Who can you count on? Abreu? He had his little flash, but I don't think there's more to this player than what he's been thus far in his career. Trevor Story is...not good. I talked about the RBI, but he's had opportunities and they run him out there every day.
The holes in his game at this juncture of his career are very pronounced. Holes in his swing, his strike zone command, his defense. A routine grounder becomes a mini-adventure. He doesn't plant and throw. Everything it seems like is done on the run, like that's how he has to do it, which is kind of yip-y. He bounces a lot of balls to first.
Wouldn't surprise me if this is his last year as a regular in the big leagues, and he's only that right now because of the team he's on. This guy was your best hitter last year. Arguably. And he's sloppy. Unreliable. They actually came into this season with him as their planned top guy again, or close to it, depending on what happened with Roman Anthony, who also looks terrible, but less sloppy doing it. Which isn't much better, if any.
I've seen Red Sox fans saying that the front office built this team around pitching and defense, and because they've faltered in those areas, they're not getting the wins.
First of all, the Red Sox organization couldn't care less about defense. Someone from Yale with a spreadsheet got them to believe that defense doesn't matter, and the front office hues to this belief with the devotion of flat earthers and dinosaur deniers. They really got this idea lodged down deep in the old gray matter.
Secondly, this team wasn't built around anything. There isn't some leading thesis here. A thrust. It wasn't a good plan. And that's if you want to think they were trying for a plan at all, whereas I'd suggest that a plan means you're acting in somewhat good faith, and I don't believe that that's what the Sox organization has done in a while. Close to a decade. And even then, they weren't going for it hard like they were going for it in 2003 and 2004. The operation had a totally different feel, if you want to put it in those terms.
It's like when you know someone is drifting away from you. She isn't interested in you. Or she has all these issues and she pulls away. She might say certain words attesting otherwise, but when you know, you know, don't you? Now, this doesn't mean you take your own marching orders from what you know. Unfortunately. You probably stick around and get hurt all the more when things go as they inevitably will.
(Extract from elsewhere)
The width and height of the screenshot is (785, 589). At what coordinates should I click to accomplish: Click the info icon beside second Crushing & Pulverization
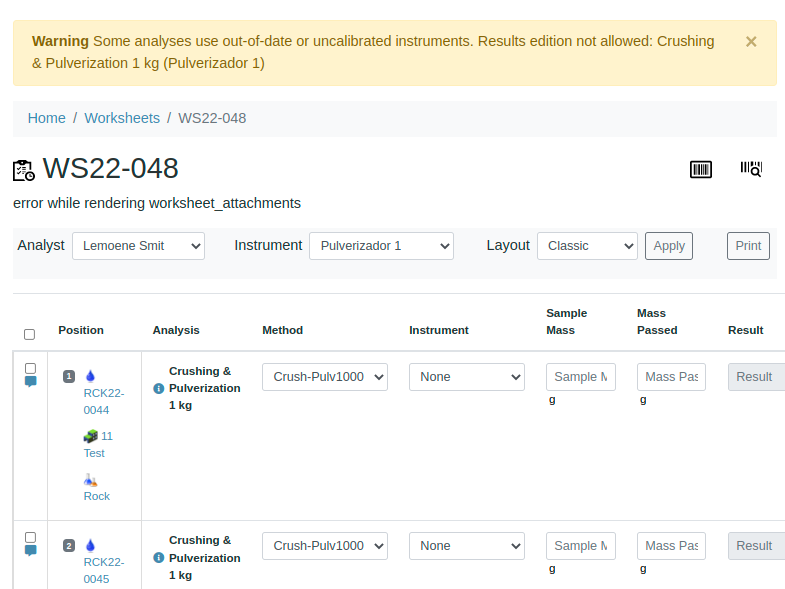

But you knew.
Same idea with these Red Sox.
The other day I found a recording, and was able to download it, of a radio broadcast of the famed (infamous here) October 2, 1978 Red Sox-Yankees playoff game at Fenway with Ned Martin on the call. That's the stuff. There's such gravity in this broadcast from its opening moment.
The stakes feel huge, but in this believable, not manufactured way. It's just so New England. Ancient and modern. Past and present. As eternal as the seasons. I guess seasons aren't necessarily eternal. But one knows what I mean. You can feel a region holding its collective breath from the first notes--and I think that's an apt term here--of this broadcast. What living history. Love it.